§ Exercise prompt
Output as a numbered list the records starting with the line that contains "You are a computer-use agent. The width" and continuing through the line that contains "Instruction: Click the snow", omitting any blank lines.

§ Extracted entries
··········

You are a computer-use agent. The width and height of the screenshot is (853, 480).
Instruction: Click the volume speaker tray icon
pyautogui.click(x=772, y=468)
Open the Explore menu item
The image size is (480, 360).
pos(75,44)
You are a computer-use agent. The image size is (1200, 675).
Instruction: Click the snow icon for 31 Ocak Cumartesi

··········

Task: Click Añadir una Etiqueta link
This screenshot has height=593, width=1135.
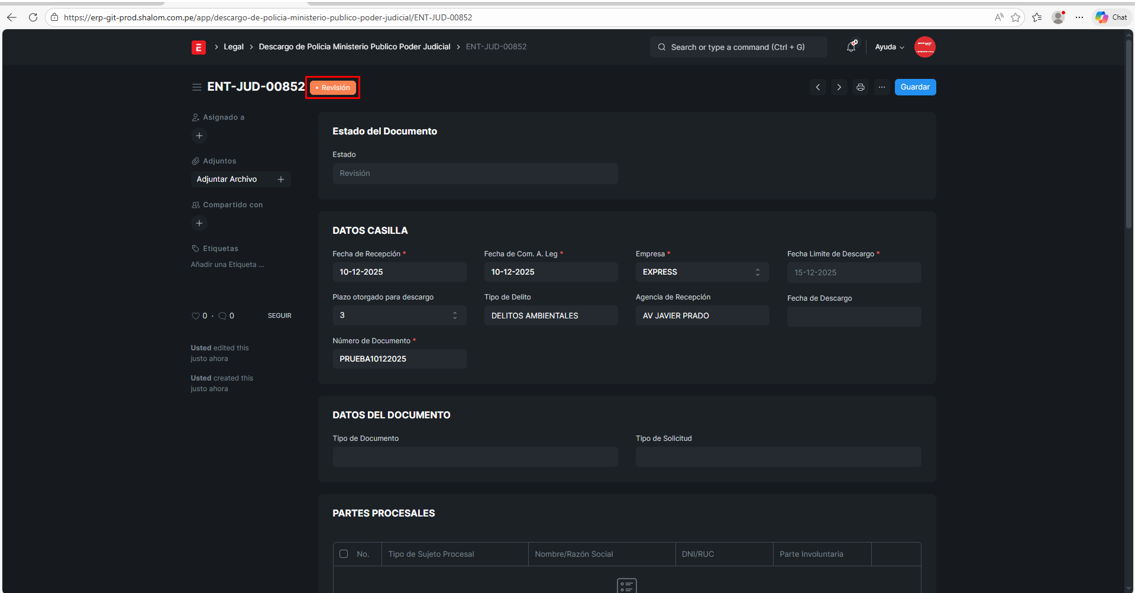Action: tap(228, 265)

··········

§ Result of the exercise
1. You are a computer-use agent. The width and height of the screenshot is (853, 480).
2. Instruction: Click the volume speaker tray icon
3. pyautogui.click(x=772, y=468)
4. Open the Explore menu item
5. The image size is (480, 360).
6. pos(75,44)
7. You are a computer-use agent. The image size is (1200, 675).
8. Instruction: Click the snow icon for 31 Ocak Cumartesi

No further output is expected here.